24 As the trial judge pointed out there was an apparent tension between the opening and concluding words of the new clause 55 (1) and certain of the provisions in the new clause 56. However, we agree with the analysis of the trial judge leading to the conclusion that the new clause 55 was not intended to derogate from the mechanism for the compulsory acquisition of units arising from the amendments embodied in clause 56 and, in particular, clause 55 did not revive the entitlement for the redemption or buying back of units arising under clause 51 (apart from the operation of Division 5A) of the Deed in its unamended form.
25 The second matter we wish to refer to in a little detail concerns that part of the judgment below under the heading "The Scope of the Amendment Power" (pars 67 to 76). Financial Services submitted in this appeal, that his Honour's analysis of the question went far beyond the case articulated by the appellant below. Having examined the pleadings and the written submissions below, we agree. Indeed, it appears that the point was one raised by the judge. There may be a question as to the extent to which cl 38 and cl 43 of the Deed authorised the amendments made in March 1992. However, even if it is open to the appellant to pursue the point, and even if it is good, it does not lead to the monetary relief claimed against the respondent in these proceedings. To lead to either damages or equitable compensation, it would have been necessary to plead a common law duty of care, a relevant breach of it in this respect and damage ensuing, or the participation by the manager in a breach of trust. The only claim for breach of duty of care was held by his Honour to relate to a duty not to engage in misleading and deceptive conduct (par 40 of the judgment) and there is no ground of appeal directed to that aspect of the judgment of the primary judge. As his Honour pointed out in par 18, there is no claim against the trustee or the majority unit holders, and no claim that the redemption of the units was invalid or that the merger was in some way ineffective. The trial judge, having rejected the point on the merits, did not need to examine what the consequences would have been if it had been made good. In our opinion, it is clear that in this case it could not have led to the relief claimed. That being so, there is no need for us to consider the correctness or otherwise of the merits of the point.

____________________

### Problem to solve
Reproduce the passage of the appeal judgment from "24 As the trial" to "its unamended form.".

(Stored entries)
____________________

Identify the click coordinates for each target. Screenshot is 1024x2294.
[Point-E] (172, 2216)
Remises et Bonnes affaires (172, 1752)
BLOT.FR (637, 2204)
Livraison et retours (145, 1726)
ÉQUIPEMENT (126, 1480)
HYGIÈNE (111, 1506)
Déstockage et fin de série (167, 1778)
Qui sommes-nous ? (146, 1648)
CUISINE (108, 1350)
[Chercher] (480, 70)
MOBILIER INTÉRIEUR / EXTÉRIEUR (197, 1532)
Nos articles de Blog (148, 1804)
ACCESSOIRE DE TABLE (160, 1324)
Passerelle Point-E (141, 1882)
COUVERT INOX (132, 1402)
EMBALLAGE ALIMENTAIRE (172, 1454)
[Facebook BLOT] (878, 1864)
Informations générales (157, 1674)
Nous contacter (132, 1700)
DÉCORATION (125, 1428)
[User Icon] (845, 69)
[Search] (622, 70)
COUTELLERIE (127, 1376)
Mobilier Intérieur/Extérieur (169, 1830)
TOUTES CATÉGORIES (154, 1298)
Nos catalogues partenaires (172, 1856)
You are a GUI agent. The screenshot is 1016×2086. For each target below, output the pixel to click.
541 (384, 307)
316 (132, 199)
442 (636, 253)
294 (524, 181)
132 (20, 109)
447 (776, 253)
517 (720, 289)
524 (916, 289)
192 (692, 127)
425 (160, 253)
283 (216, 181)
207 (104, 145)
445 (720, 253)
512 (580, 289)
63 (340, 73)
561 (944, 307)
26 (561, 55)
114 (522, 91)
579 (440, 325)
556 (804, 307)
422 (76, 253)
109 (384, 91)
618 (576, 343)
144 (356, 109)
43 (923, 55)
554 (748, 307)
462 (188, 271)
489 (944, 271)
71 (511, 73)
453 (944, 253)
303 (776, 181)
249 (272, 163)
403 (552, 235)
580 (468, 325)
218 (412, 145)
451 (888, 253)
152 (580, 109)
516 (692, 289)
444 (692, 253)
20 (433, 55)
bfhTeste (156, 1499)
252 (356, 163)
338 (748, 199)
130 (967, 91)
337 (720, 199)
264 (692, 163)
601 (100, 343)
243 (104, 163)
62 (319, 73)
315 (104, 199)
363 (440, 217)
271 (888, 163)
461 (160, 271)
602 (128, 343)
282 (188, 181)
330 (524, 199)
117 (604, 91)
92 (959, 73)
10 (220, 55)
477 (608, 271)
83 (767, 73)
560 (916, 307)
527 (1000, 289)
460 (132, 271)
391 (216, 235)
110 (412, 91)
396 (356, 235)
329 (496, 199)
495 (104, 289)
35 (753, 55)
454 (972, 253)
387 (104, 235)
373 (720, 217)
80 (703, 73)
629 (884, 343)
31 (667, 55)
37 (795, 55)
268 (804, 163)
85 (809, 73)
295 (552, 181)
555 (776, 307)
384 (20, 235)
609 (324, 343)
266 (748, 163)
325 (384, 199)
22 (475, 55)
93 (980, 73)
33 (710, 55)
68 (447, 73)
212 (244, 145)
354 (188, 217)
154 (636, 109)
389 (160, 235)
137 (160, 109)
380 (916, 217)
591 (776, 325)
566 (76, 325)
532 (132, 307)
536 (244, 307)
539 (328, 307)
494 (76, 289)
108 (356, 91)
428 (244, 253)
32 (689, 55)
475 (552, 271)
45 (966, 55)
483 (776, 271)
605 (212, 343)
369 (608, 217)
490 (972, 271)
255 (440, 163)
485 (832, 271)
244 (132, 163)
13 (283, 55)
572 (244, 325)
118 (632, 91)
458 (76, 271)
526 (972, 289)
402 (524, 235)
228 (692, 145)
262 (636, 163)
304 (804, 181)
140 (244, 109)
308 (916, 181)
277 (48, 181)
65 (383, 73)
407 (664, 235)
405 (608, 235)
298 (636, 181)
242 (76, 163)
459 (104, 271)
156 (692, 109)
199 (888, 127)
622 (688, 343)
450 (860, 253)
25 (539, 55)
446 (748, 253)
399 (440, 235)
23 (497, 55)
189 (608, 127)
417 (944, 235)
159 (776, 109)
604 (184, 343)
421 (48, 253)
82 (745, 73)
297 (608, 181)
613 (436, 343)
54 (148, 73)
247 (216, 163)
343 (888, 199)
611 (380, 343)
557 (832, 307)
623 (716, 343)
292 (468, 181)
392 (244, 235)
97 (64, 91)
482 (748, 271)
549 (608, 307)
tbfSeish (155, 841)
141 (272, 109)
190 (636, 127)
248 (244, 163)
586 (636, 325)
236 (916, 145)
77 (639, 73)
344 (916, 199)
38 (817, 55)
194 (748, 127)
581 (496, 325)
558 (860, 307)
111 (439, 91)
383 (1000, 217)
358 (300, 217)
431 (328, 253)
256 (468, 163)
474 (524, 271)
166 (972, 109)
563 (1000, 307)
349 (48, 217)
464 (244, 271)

____________________

### Output for this task
24 As the trial judge pointed out there was an apparent tension between the opening and concluding words of the new clause 55 (1) and certain of the provisions in the new clause 56. However, we agree with the analysis of the trial judge leading to the conclusion that the new clause 55 was not intended to derogate from the mechanism for the compulsory acquisition of units arising from the amendments embodied in clause 56 and, in particular, clause 55 did not revive the entitlement for the redemption or buying back of units arising under clause 51 (apart from the operation of Division 5A) of the Deed in its unamended form.